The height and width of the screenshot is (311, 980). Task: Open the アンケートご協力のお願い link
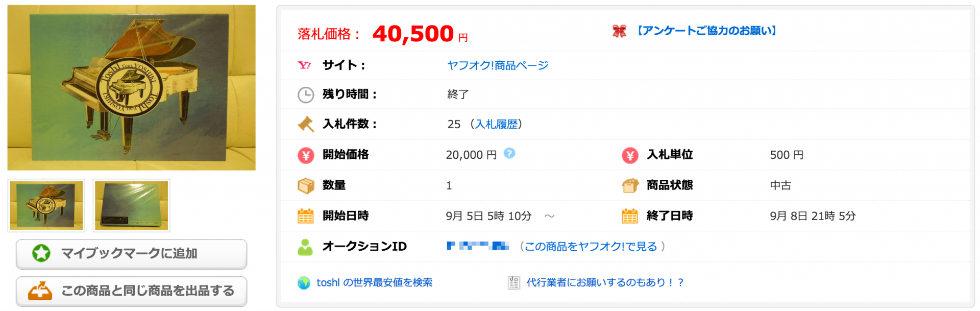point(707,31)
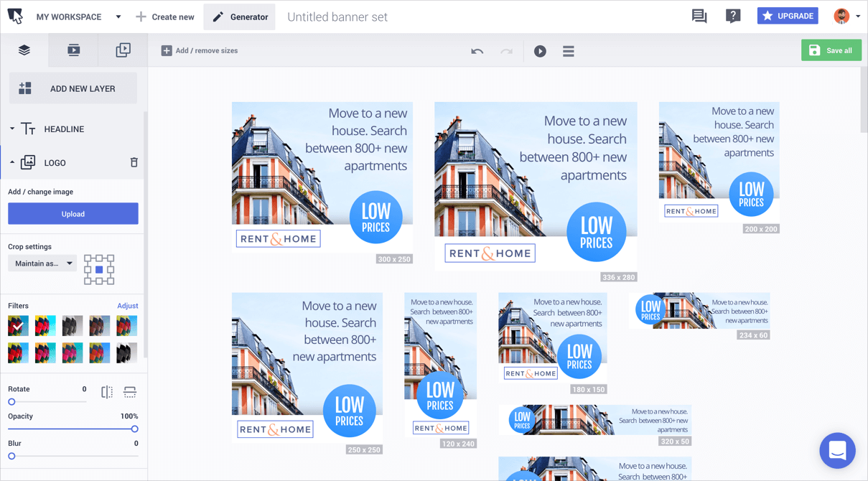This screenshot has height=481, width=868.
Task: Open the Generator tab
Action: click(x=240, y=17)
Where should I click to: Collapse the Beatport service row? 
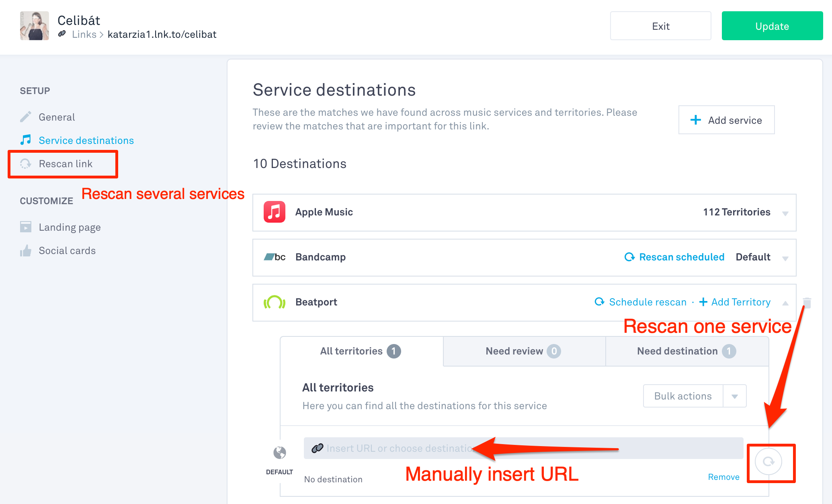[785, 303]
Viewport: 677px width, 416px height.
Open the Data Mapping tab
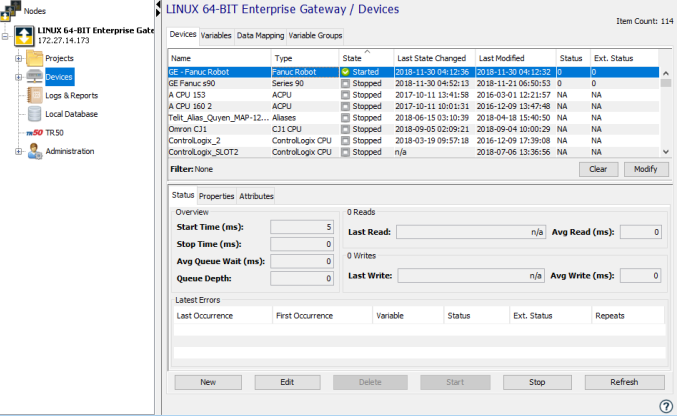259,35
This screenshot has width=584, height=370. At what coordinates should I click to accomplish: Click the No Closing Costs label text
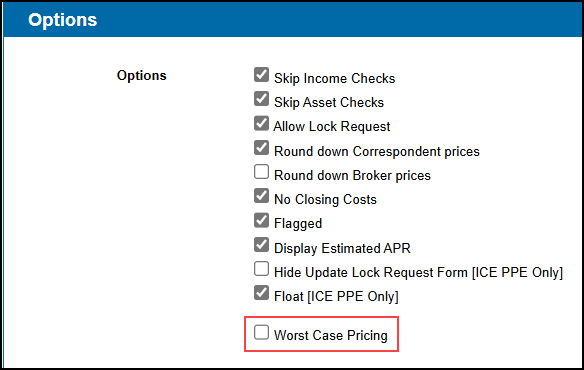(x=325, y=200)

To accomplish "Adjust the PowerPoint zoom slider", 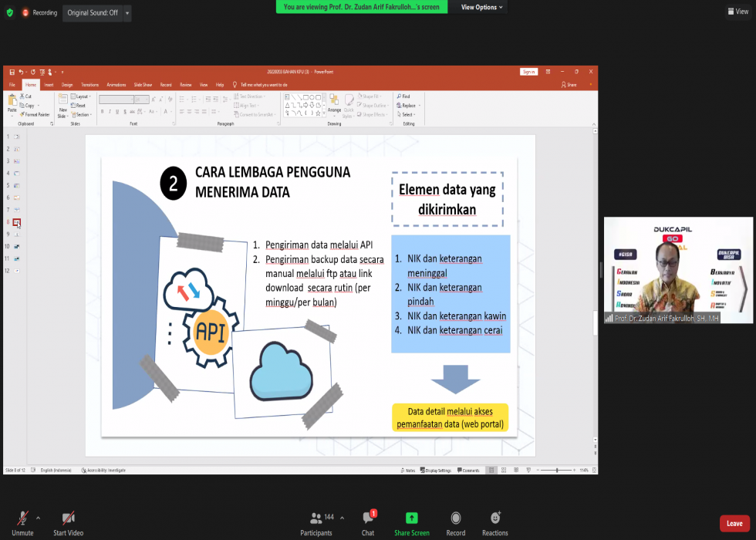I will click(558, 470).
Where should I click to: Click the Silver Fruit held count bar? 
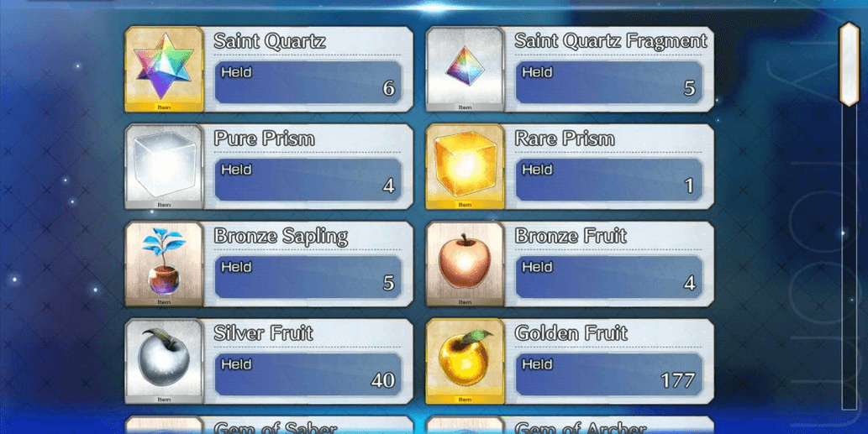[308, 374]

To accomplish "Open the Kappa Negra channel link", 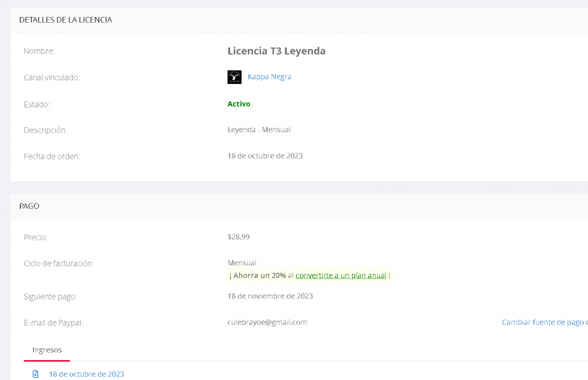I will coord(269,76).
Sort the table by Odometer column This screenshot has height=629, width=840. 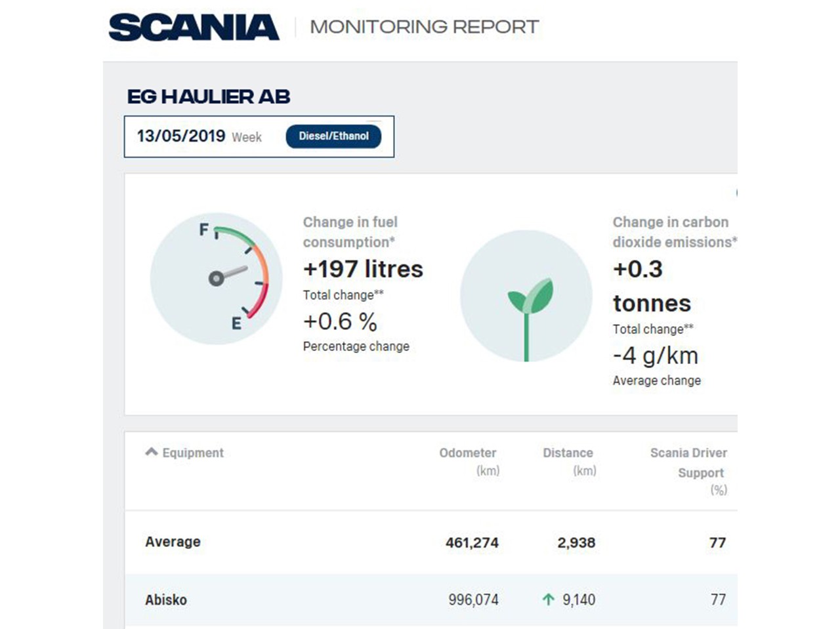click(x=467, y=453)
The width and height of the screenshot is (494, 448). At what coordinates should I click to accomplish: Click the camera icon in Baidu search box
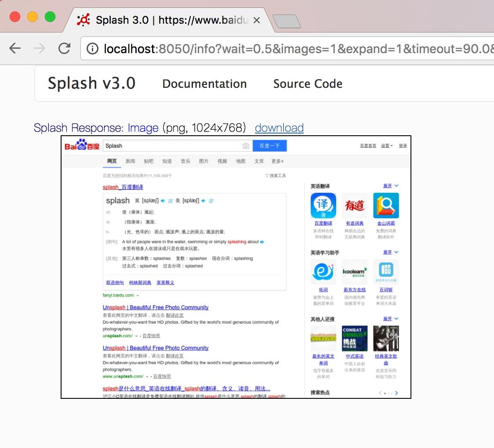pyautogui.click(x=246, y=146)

### EXERCISE AIM
Starting at the line with "The width and", output each line through the final one of the listing above, and nothing else. Pictures are to be left out.

### WRITTEN SOLUTION
The width and height of the screenshot is (494, 448). At what coordinates should I click to accomplish: Click the camera icon in Baidu search box
pyautogui.click(x=246, y=146)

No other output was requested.